T O D S P A N N U N G

 Raum für phantastische und serielle Spannungsliteratur des 19. und 20. Jahrhunderts von Robert N. Bloch und Mirko Schädel

Harry Stephen Keeler: »Das geheimnisvolle Netz«, 1937
von Mirko Schädel



Harry Stephen Keeler: Das geheimnisvolle Netz, Berlin: Auffenberg Verlagsgesellschaft 1937, AV-Kriminalroman, 287 Seiten


Kein Autor verquickt so gekonnt das Bizarre und Absonderliche mit einem drastischen Realismus wie Harry Stephen Keeler, 1890–1967. Sein Blick auf die amerikanische Wirklichkeit seiner Zeit ist überaus zutreffend und völlig illusionslos. Der Leser wird durch eine beklemmende und von Angst dominierte Atmosphäre geleitet, und man lechzt beim Lesen geradezu nach Erlösung und einer glücklichen Wendung der Ereignisse.

Obwohl Keelers Figuren meist oberflächlich und klischeeartig beschrieben werden, bekommen sie doch im Lauf der Handlung eine Art Eigenleben, das dem Leser gefallen dürfte. Zu Beginn des Romans wird dem Leser Mr. Lipke vorgestellt, der in einem New Yorker Hotel unter falschem Namen abgestiegen ist und in einer Zeitung ebenfalls auf falschem Namen ein Inserat aufgegeben hat, in dem dieser Menschen auffordert ihn in seinem Hotel zu einem bestimmten Termin aufzusuchen, falls sie in der Lage sind ein völlig konkurrenzloses Spektakel oder Kunststück aufzuführen, das es in der Welt kein zweitesmal gibt. Tatsächlich melden sich etliche Artisten, Jongleure und Inselbegabungen, darunter ein Junge, der eine wandelnde Enzyklopädie darstellt oder ein Mathematik-Professor, der aus dem Stand die schwierigsten Rechenaufgaben löst. Doch Lipke entscheidet sich für einen Artisten, der eine Fahrrad-Nummer entwickelt hat und wohl der einzige auf der Welt sei, der einen doppelten Salto mit seinem Rad vorführt. Diesem Artisten bietet Lipke einen einmaligen Auftritt in Chicago an, er komme für alle Reisekosten auf und biete ein Honorar von 1000 Dollar.

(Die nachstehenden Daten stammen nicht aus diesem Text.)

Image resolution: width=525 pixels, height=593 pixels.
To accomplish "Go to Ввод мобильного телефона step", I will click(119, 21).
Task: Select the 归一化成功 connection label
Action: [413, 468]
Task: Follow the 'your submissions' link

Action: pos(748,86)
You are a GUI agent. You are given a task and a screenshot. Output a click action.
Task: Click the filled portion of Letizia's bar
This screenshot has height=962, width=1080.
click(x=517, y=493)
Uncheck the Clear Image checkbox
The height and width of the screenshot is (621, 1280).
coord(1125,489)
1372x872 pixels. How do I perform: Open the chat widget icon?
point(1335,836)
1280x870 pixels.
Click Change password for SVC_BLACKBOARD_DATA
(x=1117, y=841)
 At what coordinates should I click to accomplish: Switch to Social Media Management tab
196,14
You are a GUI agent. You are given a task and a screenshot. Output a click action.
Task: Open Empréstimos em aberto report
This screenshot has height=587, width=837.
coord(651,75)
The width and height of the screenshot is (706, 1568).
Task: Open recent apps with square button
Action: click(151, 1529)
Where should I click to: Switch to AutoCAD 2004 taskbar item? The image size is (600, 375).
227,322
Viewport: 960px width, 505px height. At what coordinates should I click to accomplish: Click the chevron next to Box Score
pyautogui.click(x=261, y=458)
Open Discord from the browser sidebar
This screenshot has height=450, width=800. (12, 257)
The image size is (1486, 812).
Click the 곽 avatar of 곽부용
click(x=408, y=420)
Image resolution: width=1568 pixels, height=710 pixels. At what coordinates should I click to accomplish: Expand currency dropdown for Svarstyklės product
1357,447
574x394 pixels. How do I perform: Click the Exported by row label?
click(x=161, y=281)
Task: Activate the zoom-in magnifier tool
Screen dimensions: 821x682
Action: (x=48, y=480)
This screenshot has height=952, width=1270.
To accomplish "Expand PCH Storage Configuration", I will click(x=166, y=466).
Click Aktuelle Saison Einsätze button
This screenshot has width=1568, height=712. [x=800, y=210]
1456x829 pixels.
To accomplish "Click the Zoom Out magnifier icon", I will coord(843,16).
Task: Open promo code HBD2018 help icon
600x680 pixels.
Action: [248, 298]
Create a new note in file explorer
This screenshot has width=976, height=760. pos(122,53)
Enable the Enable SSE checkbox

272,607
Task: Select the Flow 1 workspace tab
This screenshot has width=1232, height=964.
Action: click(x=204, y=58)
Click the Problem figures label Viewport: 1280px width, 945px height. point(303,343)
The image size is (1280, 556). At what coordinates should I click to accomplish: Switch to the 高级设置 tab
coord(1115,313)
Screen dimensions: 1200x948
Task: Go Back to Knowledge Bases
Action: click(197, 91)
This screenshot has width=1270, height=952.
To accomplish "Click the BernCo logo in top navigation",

Darauf wendet sich der Autor von dieser Szene ab und beschreibt einen jungen, unbeholfenen Rechtsanwalt namens Crosby, der in einer Provinzstadt lebt und arbeitet und in eine junge Dame  verliebt ist, die sich eines Verbrechens schuldig gemacht hat. Die junge Dame namens Lindell Trent, eine Vollwaise, soll ihrer Dienstherrin einen wertvollen Brillantring entwendet haben und wird von Crosby vor Gericht vertreten, doch Crosby in seiner Unerfahrenheit und Naivität glaubt nicht nur, daß seine Liebste diesen Diebstahl begangen hat – trotz ihrer vehementen Unschuldsbekundungen, er glaubt darüberhinaus, daß es kein Entkommen für Lindell gibt sich der Konsequenzen ihres Tuns zu entziehen.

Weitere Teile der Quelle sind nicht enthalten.